--- BEGIN Source text ---
Disgust: The Very Word

Ben Disgust WeekContinuing Disgust Week, in which a group of scholars from a range of disciplines explore different aspects of disgust, Benedict S Robinson explores the history of the word itself.
Benedict S Robinson is Associate Professor of English at Stony Brook University. His field of specialization is British literature and culture in the sixteenth and seventeenth centuries. His first book,
Islam and Early Modern English Literature, appeared in 2007; he is currently completing a second book called Inventing Emotion in Shakespeare’s England, the first piece of which appeared from ELH under the title “Disgust c. 1600” in Summer 2014.
--- END Source text ---
--- BEGIN Collected material ---
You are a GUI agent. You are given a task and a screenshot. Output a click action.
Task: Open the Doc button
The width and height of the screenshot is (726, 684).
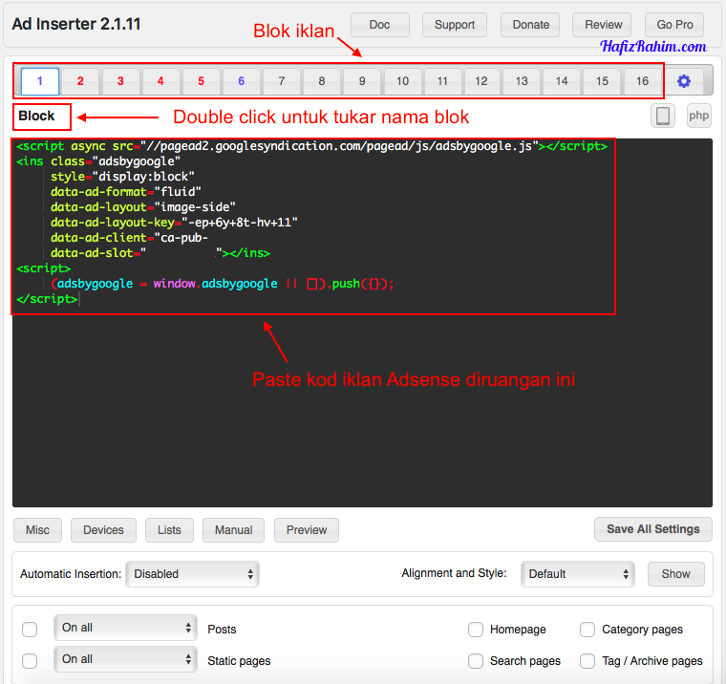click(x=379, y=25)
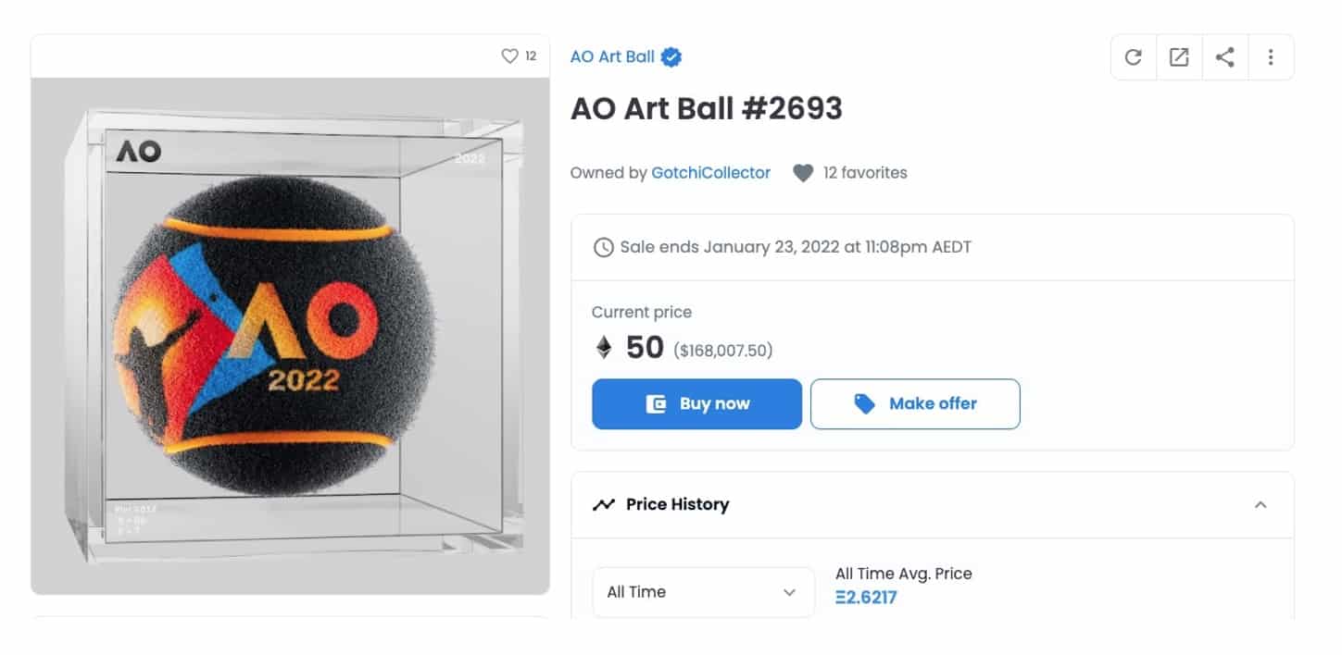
--- END Collected material ---
**Given problem 1:**
Answer these questions using the text about the word "disgust."
(a) What position does Benedict S Robinson hold at Stony Brook University?
(b) In what year did his first book appear?
(c) Under what title did the first piece of his second book appear from ELH?
**Given problem 2:**
List every title of a book or piece by Benedict S Robinson that the text about the word "disgust" mentions.
**Given problem 3:**
Extend the piece on the history of the word "disgust" by writing what comes after its last sentence.
The data has nothing to do with the text about the word "disgust."

**Exercise output 1:**
(a) Associate Professor of English
(b) 2007
(c) "Disgust c. 1600"

**Exercise output 2:**
- Islam and Early Modern English Literature
- Inventing Emotion in Shakespeare's England
- "Disgust c. 1600"

**Exercise output 3:**
Disgust is often called one of the “basic” emotions, to be explained in evolutionary terms as a reaction that protects us from contamination. The word disgust, on the other hand, has a more limited history, first appearing in English around the year 1600. Noticing this a few years ago led me to speculate that disgust constructs the sphere of aversive experience differently from older terms like loathing. The results of this work, published in 2014, argued that available concepts of aversion understood it primarily in terms of what we would call moral loathing; that such accounts had little interest in mere physical revulsion; that the word loathing tended to make moral loathing paradigmatic of the whole category; and that the appearance of disgust represents a distinct way of interpreting aversion, one more likely to be concerned with the experience of physical revulsion, and more likely to construe revulsion as a problem of essentially aesthetic, hygienic, and social distinctions. In fact I traced the origins of the word to new forms of cultural capital in the expanding metropolitan London of the sixteenth and seventeenth centuries.

Histories of emotion have long leaned on language as a primary source of evidence. Such arguments always face a theoretical problem about their reach. Do all linguistic changes map changes in conceptualization? Can we draw a line—as Anna Wierzbicka has tried to do—between semantic primitives and that realm of variability that is subject to the forces of history and culture?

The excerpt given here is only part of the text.